La componente talebana che più d’un anno fa voleva porsi in concreta
alternativa alla presidenza Karzai, aprendo un proprio ufficio in Qatar
(peraltro tollerato dalla politica statunitense) può voler sostenere la linea
del boicottaggio elettorale fino alle estreme conseguenze di assassinare il
personaggio più accreditato.
Oppure l’iniziativa bombarola parte da qualche riottoso
alleato
fra i tanti fondamentalisti imbarcati nella campagna acquisti dello sprint
presidenziale. In queste settimane Abdullah ha ottenuto l’appoggio di alcuni
candidati al primo turno come Rassoul, ha riscosso l’adesione di Sayyaf e
Sherzai figure di spicco del passato che non tramonta in fatto di violento controllo
di territori e voti, e d’un altro potentato della forza come Hekmatyar che ha
fatto schierare l’Hezb-i Islami a sostegno del medico che vuol subentrare a
Karzai. Completa il quadro della schiera dei signori della guerra favorevoli ad
Abdullah la coppia dei suoi vice: Mohammad Khan e Mohammad Mohaqqeq,
quest’ultimo impegnato, a suo dire, “a migliorare
i rapporti col mondo occidentale”, sicuramente attraverso la rete degli
appalti pubblici e privati che intende controllare, sostiene chi ne conosce le
malefatte.

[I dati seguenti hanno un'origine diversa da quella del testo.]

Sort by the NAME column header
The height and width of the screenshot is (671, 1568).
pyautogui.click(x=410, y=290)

La logica vuole che nella nuova veste di padrini del business tutti
costoro dovrebbero avvantaggiarsi dall’elezione di Abdullah alla presidenza
proprio per consolidare accaparramenti e speculazioni sugli aiuti occidentali
(negli ultimi tempi 15,7 miliardi l’anno, ma si sono toccate punte di 36
miliardi, cooperazione compresa). Un giro enorme d’affari per politici e
mafiosi locali e per le stesse nazioni “benefattrici” cui ritornano copiose
quote sotto forma di pagamenti per servizi forniti.

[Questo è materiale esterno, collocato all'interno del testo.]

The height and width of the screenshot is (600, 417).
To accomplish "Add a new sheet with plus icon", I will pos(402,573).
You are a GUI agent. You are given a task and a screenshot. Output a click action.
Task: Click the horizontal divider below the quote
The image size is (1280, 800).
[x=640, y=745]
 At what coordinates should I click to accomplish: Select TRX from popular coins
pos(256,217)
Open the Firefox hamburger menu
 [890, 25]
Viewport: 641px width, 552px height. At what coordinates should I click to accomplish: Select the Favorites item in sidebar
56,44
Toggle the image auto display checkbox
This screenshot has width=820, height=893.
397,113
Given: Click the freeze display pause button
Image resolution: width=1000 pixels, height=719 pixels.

Nella sfera dei sospetti esplosivi potrebbero rientrare
anche azioni di disturbo delle potentissime Intelligence regionali: l’Isi
pakistana, la Vevak iraniana, che contendono la piazza alla Cia. Quest’ultima deve
proteggere quella che gli oppositori extraparlamentari definiscono la grande
farsa elettorale. Non trova molto credito l’idea che a usare le maniere forti
sia stato Dostum, duro sì ma non folle da far rischiare ritorsioni sul suo
protetto Ghani. Il cerchio si può chiudere sulla congettura più inquietante: un
attentato autoprodotto dallo stesso Abdullah per vittimizzarsi e accaparrare
preferenze. Ovviamente con tutte le precauzioni per non farsi male davvero e
fomentare un mito di sé pari agli “eroi patri” che hanno subìto attentati -
Massoud e Rabbani - nei loro casi letali. Tutto questo in attesa della nuova
grande mascherata politica che dovrà risultare funzionale agli interessi
geostrategici principalmente statunitensi, ma non solo, e allo sfruttamento del
sottosuolo (terre rare, litio, cobalto, rame e pure idrocarburi) dove le
aziende di Cina e India vogliono farla da padrone. Archiviato il gioco
elettorale, magari senza cadaveri eccellenti, potrà riprendere il tran-tran del
business fra guerra e pace che nel Paese dura da decenni.